Il fermo del diciassettenne accusato della morte del coetaneo diciottenne di Andria è stato ufficializzato dai Carabinieri del Comando provinciale di Barletta-Andria-Trani. Il provvedimento, emesso dopo la confessione del minore, rappresenta un passo decisivo nelle indagini sull'omicidio avvenuto ieri a Trani. Il giovane indagato, che ha ammesso le proprie responsabilità, è stato trasferito nel carcere minorile Fornelli di Bari, dove resterà a disposizione dell'autorità giudiziaria.
Secondo quanto ricostruito dagli inquirenti, la vittima sarebbe stata colpita alla schiena con diversi fendenti di coltello. L'arma del delitto non è ancora stata rinvenuta e le ricerche proseguono senza sosta. Gli investigatori stanno setacciando l'area di Trani e dintorni, alla ricerca di elementi utili a chiarire la dinamica esatta dell'aggressione e a ricostruire il movente.
La confessione del minore e il trasferimento a Bari
La svolta nelle indagini è arrivata quando il diciassettenne, interrogato dagli inquirenti, ha deciso di collaborare. La confessione ha permesso di consolidare il quadro indiziario a suo carico, portando alla convalida del fermo da parte del Giudice per le indagini preliminari. La scelta di trasferire il minore nel carcere di Fornelli a Bari è legata alla necessità di garantire un ambiente adeguato alla sua detenzione, in linea con le normative sulla giustizia minorile.
Le ricerche dell'arma e il contesto dell'aggressione
Le ricerche dell'arma del delitto si concentrano ora su aree specifiche, ma al momento non sono stati trovati elementi decisivi. Gli inquirenti non escludono che il coltello possa essere stato gettato in un punto difficile da raggiungere o occultato con cura. Nel frattempo, la comunità locale è scossa da un episodio di violenza che ha coinvolto giovanissimi, riaccendendo il dibattito sulla sicurezza e sulla prevenzione della criminalità minorile.

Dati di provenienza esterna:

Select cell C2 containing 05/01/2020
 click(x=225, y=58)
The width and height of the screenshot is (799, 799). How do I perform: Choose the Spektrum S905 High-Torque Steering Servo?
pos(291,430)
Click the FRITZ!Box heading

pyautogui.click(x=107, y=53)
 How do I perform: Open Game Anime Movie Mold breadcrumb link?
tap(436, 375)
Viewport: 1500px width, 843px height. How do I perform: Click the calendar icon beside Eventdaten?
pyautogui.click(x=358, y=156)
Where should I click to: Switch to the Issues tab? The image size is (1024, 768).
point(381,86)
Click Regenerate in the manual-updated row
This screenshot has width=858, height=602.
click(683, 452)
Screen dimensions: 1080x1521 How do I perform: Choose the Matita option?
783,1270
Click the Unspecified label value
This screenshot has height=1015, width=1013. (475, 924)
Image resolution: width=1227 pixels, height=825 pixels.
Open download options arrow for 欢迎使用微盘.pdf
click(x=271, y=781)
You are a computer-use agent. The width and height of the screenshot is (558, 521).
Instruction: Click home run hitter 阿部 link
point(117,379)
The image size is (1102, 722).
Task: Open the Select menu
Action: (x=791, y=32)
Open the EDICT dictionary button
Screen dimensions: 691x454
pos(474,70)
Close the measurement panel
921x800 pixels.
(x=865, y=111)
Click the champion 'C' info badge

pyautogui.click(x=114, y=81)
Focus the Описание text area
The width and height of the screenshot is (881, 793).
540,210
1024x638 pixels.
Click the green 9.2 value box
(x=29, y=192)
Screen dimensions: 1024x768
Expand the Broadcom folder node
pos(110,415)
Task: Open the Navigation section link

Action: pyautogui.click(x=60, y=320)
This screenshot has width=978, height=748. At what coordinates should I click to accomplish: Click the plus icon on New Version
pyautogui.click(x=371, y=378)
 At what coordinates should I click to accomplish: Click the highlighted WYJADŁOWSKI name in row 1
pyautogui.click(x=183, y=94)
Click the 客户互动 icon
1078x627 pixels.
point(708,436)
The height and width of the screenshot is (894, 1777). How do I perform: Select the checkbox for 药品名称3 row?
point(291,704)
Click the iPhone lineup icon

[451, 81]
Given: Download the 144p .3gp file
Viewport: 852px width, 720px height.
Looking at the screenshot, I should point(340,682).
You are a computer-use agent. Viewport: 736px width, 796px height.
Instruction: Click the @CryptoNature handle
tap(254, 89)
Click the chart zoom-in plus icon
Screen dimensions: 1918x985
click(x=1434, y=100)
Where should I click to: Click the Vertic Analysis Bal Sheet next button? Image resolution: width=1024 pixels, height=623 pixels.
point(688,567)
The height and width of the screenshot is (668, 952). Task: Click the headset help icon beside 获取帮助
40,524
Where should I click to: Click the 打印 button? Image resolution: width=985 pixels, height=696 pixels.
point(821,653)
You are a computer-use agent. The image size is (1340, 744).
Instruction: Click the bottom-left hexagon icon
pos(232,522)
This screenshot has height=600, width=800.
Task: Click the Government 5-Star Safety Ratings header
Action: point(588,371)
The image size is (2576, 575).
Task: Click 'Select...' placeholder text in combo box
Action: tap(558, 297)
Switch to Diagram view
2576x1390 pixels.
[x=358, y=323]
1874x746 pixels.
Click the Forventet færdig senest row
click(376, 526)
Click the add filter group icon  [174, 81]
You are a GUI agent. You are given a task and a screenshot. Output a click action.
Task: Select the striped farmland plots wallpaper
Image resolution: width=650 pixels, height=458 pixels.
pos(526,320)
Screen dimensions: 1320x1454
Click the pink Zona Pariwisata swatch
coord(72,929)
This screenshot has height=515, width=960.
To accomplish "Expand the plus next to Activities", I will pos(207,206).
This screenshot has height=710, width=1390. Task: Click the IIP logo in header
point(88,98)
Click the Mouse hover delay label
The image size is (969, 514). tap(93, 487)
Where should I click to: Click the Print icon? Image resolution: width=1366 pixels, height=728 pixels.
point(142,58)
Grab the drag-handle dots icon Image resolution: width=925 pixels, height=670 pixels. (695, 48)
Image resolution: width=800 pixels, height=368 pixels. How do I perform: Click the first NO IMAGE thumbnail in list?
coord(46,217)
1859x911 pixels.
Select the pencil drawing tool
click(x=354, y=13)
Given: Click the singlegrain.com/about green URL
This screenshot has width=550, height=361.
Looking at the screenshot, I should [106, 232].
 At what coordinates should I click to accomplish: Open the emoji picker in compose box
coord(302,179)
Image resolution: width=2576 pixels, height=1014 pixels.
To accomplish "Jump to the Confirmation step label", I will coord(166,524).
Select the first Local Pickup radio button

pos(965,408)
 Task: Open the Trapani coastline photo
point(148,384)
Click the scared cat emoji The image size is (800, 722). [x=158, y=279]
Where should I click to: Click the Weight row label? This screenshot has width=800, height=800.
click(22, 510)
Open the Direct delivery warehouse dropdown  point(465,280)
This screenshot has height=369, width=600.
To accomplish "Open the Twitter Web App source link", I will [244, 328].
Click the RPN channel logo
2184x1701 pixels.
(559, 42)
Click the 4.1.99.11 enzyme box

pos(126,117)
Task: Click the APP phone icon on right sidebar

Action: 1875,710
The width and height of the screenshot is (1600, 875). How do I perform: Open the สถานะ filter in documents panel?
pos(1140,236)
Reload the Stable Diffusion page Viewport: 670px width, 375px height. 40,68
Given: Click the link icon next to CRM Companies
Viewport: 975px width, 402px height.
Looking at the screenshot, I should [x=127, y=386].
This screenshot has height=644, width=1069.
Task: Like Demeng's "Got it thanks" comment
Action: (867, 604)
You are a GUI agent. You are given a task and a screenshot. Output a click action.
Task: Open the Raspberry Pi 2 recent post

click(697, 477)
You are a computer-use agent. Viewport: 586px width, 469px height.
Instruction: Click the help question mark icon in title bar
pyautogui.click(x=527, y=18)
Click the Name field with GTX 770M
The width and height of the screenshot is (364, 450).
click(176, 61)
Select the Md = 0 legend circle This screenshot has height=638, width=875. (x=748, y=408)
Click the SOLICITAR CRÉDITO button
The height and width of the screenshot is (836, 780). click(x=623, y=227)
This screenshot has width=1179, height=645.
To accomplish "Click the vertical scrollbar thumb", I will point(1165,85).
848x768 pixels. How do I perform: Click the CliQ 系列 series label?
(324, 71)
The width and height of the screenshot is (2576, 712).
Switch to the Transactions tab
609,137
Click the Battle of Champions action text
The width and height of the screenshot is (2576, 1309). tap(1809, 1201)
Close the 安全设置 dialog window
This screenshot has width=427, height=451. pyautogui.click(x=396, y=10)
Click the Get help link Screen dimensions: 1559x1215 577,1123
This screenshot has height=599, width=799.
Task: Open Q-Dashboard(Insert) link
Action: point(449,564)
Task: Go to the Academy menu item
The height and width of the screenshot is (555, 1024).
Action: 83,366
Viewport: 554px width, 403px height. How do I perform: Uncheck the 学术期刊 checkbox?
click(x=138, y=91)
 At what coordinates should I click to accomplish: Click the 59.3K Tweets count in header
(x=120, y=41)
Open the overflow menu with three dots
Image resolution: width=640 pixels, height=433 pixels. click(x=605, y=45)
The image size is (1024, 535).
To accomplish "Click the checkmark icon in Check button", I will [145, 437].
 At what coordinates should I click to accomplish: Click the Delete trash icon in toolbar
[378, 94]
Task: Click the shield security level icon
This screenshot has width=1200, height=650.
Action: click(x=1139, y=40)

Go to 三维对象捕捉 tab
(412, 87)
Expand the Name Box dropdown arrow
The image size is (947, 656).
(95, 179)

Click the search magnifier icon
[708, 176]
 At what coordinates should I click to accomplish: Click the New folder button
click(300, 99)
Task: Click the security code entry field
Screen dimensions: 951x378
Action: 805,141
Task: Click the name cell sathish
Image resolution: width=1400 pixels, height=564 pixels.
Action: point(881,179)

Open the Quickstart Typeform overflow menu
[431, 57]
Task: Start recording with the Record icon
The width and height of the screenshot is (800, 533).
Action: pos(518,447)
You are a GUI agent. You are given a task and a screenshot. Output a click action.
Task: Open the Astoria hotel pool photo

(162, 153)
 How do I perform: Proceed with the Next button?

Le indagini continuano per accertare eventuali concorsi di colpa o istigazioni, mentre la Procura per i minorenni di Bari segue da vicino ogni sviluppo. La vicenda ha suscitato forte commozione ad Andria, paese di origine della vittima, dove amici e familiari hanno espresso il loro dolore. Questo tragico evento evidenzia l'urgenza di interventi sociali e educativi mirati ai giovani, per prevenire episodi di violenza sempre più frequenti.